CHP İzmir İl Başkanlığı’ndan Aliağa’da 23 Nisan kutlaması

CHP İzmir İl Başkanlığı’ndan Aliağa’da 23 Nisan kutlaması

(İZMİR) – CHP İzmir İl Başkanlığı, 23 Nisan Ulusal Egemenlik ve Çocuk Bayramı’nın 105. yılını Aliağa’da coşkulu bir törenle kutladı. CHP İzmir İl Başkanı Şenol Aslanoğlu, "Bizi milli bayramları kutlayıp kutlamadığımız konusunda sorgulamışlar. Onlara milli bayramlar konusu iki gömlek büyük gelir. Ne zaman bir milli bayram olsa grip olanlar, nezle olanlar, karınları ağrıyanlar, hastaneye gidenler, Anıtkabir'e gitmekten imtina edenler bizim milli bayram kutlamamızı sorgulayamazlar. Hadi oradan" dedi.

23 Nisan Ulusal Egemenlik ve Çocuk Bayramı’nın 105. yıl dönümü, CHP İzmir İl Başkanlığı tarafından Aliağa ilçesi Cumhuriyet Meydanı’nda düzenlenen törenle kutlandı. Saygı duruşu ve İstiklal Marşı’nın ile başlayan tören, CHP İzmir İl Başkanı Şenol Aslanoğlu, CHP İzmir Kadın Kolları İl Başkanı Zahide Kurun ve CHP İzmir Gençlik Kolları İl Başkanı Ruhsar Selis Çelik’in Atatürk Anıtı’na çelenk sunumunun ardından öğrenciler tarafından 23 Nisan'la ilgili şiir okumasıyla devam etti.

Veri Kümesi İçeriği
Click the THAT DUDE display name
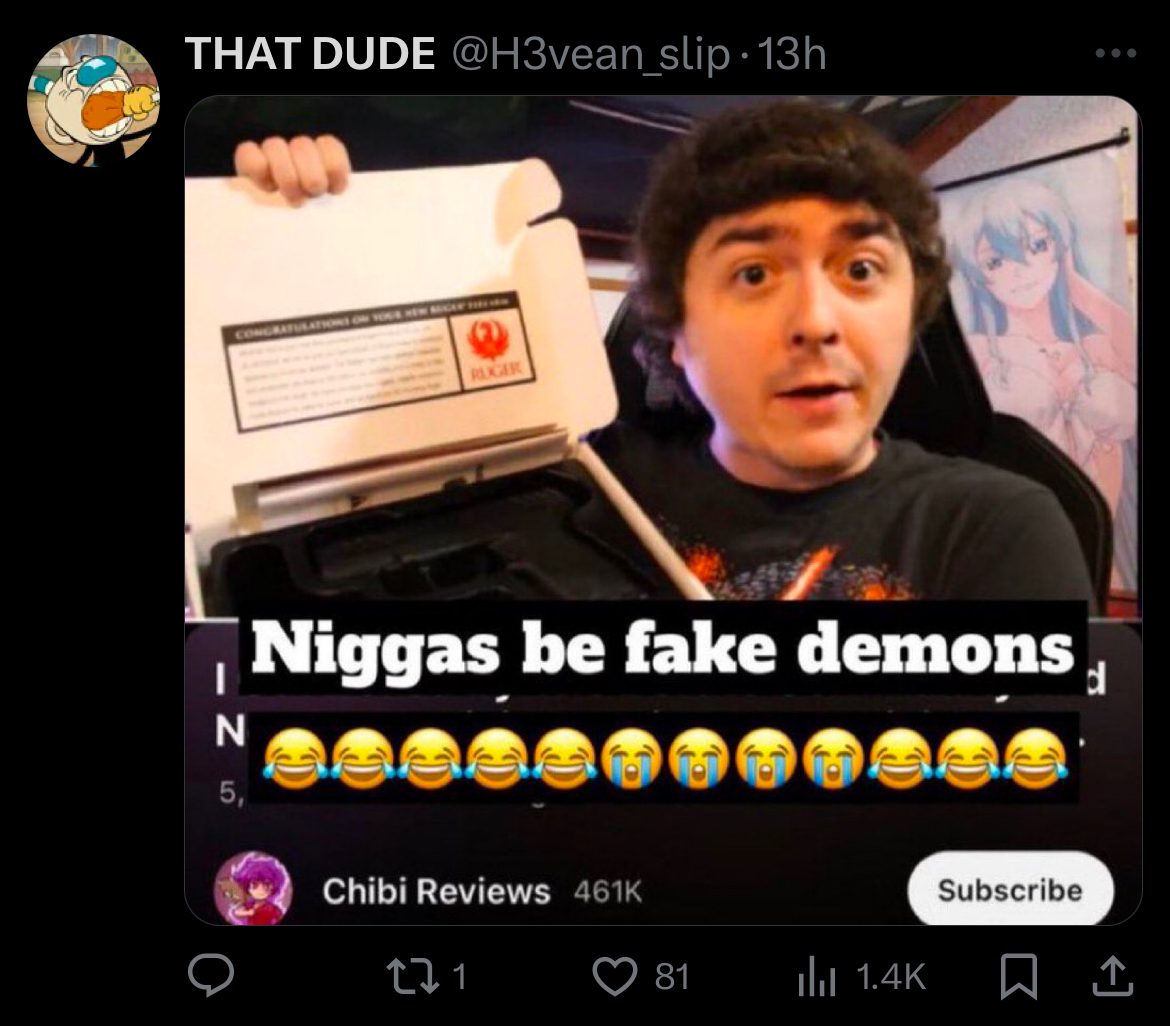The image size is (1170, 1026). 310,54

---

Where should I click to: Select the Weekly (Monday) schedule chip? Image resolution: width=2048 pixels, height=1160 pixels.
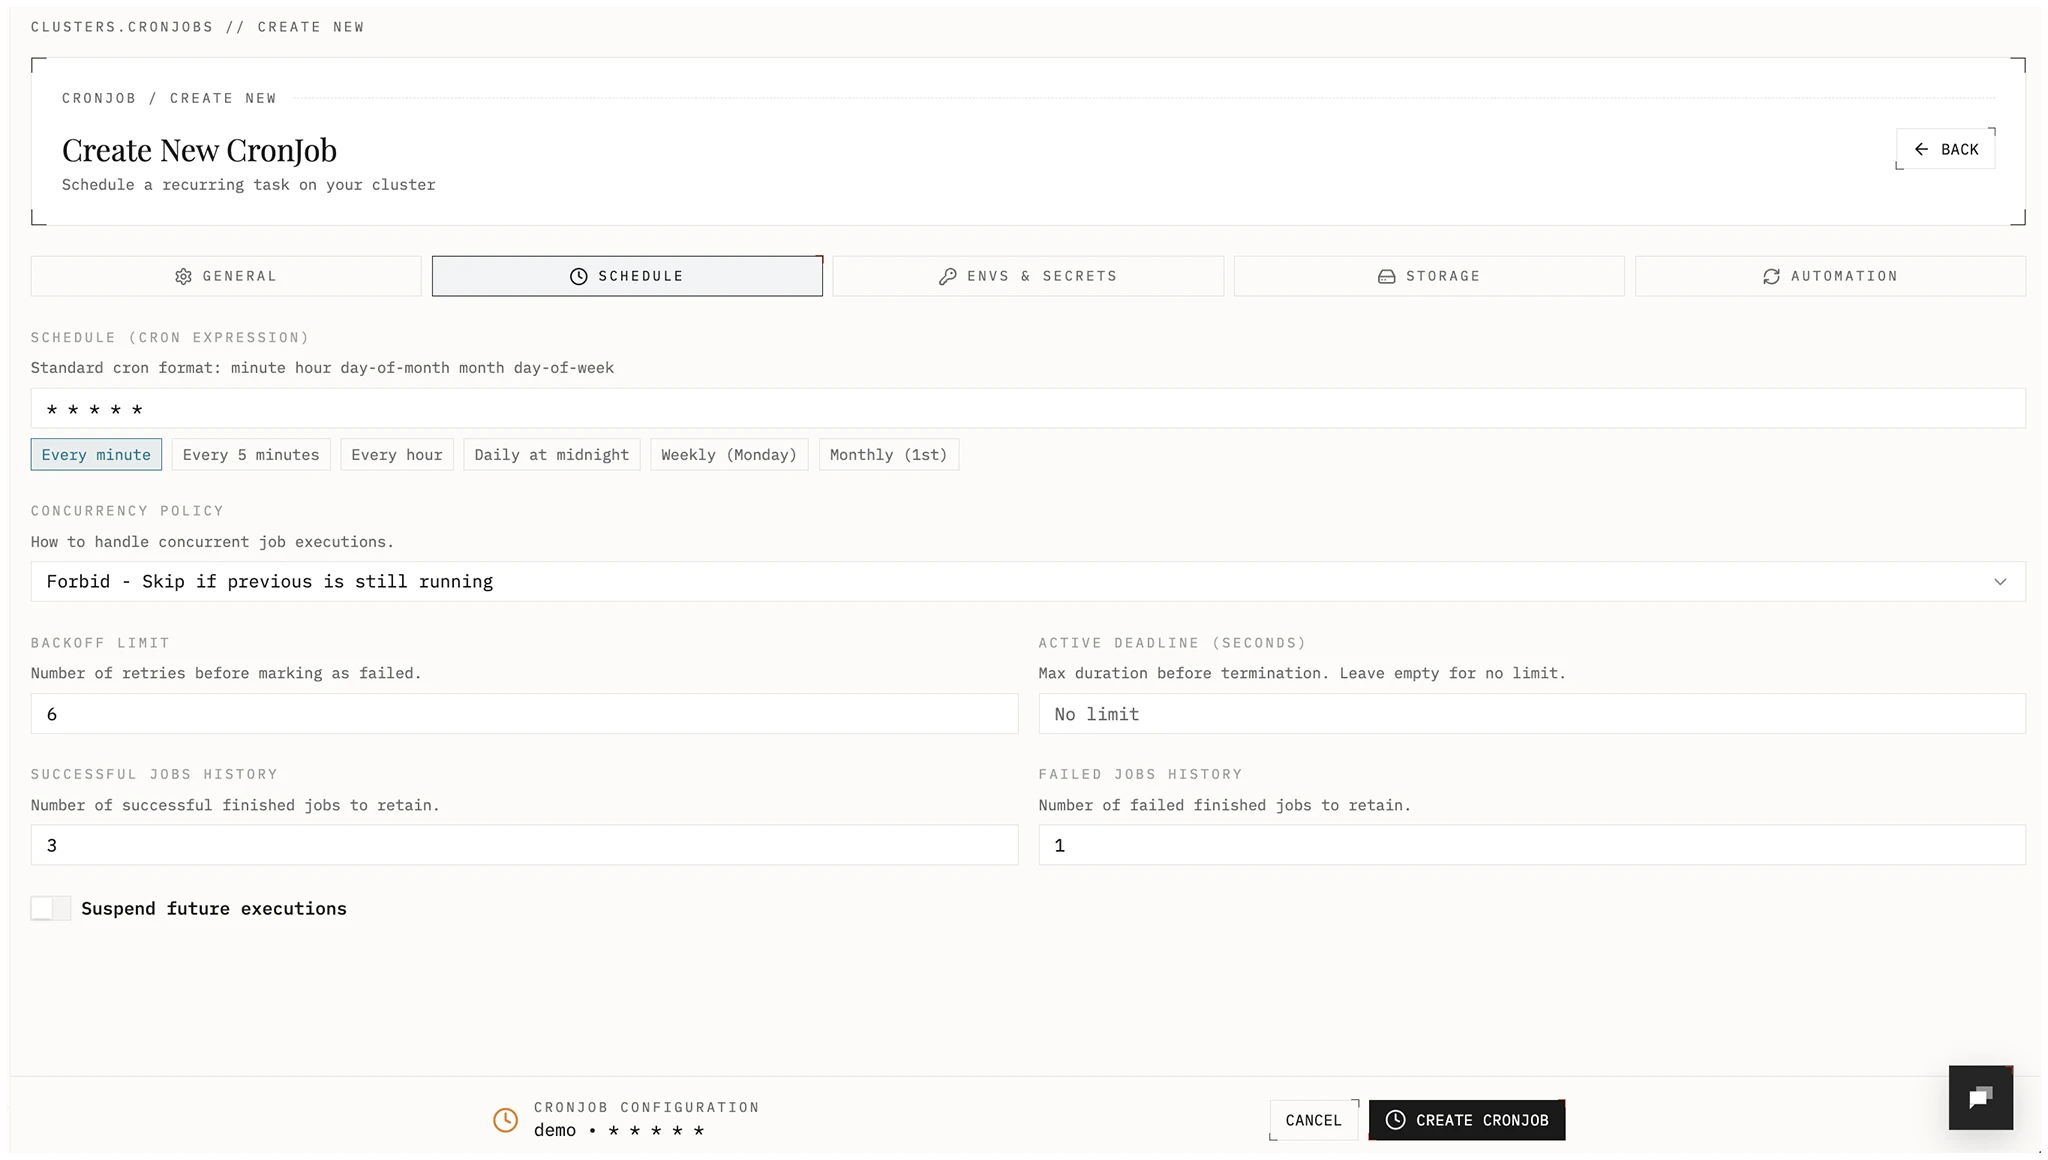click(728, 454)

Görevler ve Alıştırmalar
1 - Aliağa'daki 23 Nisan kutlaması haberine göre şu soruları cevaplayın:
(a) Ulusal Egemenlik ve Çocuk Bayramı'nın kaçıncı yılı kutlandı?
(b) CHP İzmir İl Başkanı kimdir?
(c) Tören Aliağa'nın hangi meydanında düzenlendi?
2 - Aliağa'daki 23 Nisan kutlaması haberinin devamını yazın.

Soruların Cevapları
1 -
(a) 105. yılı.
(b) Şenol Aslanoğlu.
(c) Cumhuriyet Meydanı'nda.

2 -
CHP İzmir milletvekilleri, il, ilçe yöneticileri, belediye başkanları ve partililerin katılımıyla gerçekleşen törende konuşan CHP İzmir İl Başkanı Şenol Aslanoğlu, "'Ulus egemendir' şiarıyla bugün bir araya geldik. 'Egemenlik kayıtsız şartsız milletindir' diyen ülkemizin kurucusu, partimizin kurucusu, elimizin Ulu Önder Gazi Mustafa Kemal Atatürk, egemenliği bir kişinin elinden alıp bütün millete vereli 105 oldu. 105 yıl önce dedi ki; bu düzen böyle sürmez. Bu düzen böyle sürmeyecek. Bir kişi bütün millet adına karar vermeyecek artık. O yüzden milletin kendisi karar verecek. Hem de bunu öyle bir zamanda yaptı ki savaşın ortasında. Savaş başladıktan bir yıl sonra. Dedi ki; bu ülkede bundan sonra rejimin ne olacağına da ülkenin geleceğinin nasıl olacağına da savaşın nasıl yapılacağına da barışın nasıl yapılacağına da bu ülkede yaşayan herkesin nasıl yaşayacağına da bu ülkenin milletin kendisi karar verecektir. O yüzden Türkiye'nin dört bir yanından milletin kendisini Ankara'ya davet etti. Milletin temsilcilerini, milletin mebuslarını, milletin vekillerini Ankara'ya davet etti ve milletin meclisini Türkiye Büyük Millet Meclisi'ni kurdu. O günden sonra bu ülke sadece bir adamın, sadece bir grup insanın, bir zümrenin değil, milletin egemenliğiyle yönetildi. Ve dedi ki bu millet egemenliğini, milletin iradesini de kime teslim edelim? Ülkenin geleceğine, çocuklarına. Bizim gözümüzün nuru, canımız, ciğerimiz, çocuklarımıza emanet etti" dedi.

"İki gömlek büyük gelir"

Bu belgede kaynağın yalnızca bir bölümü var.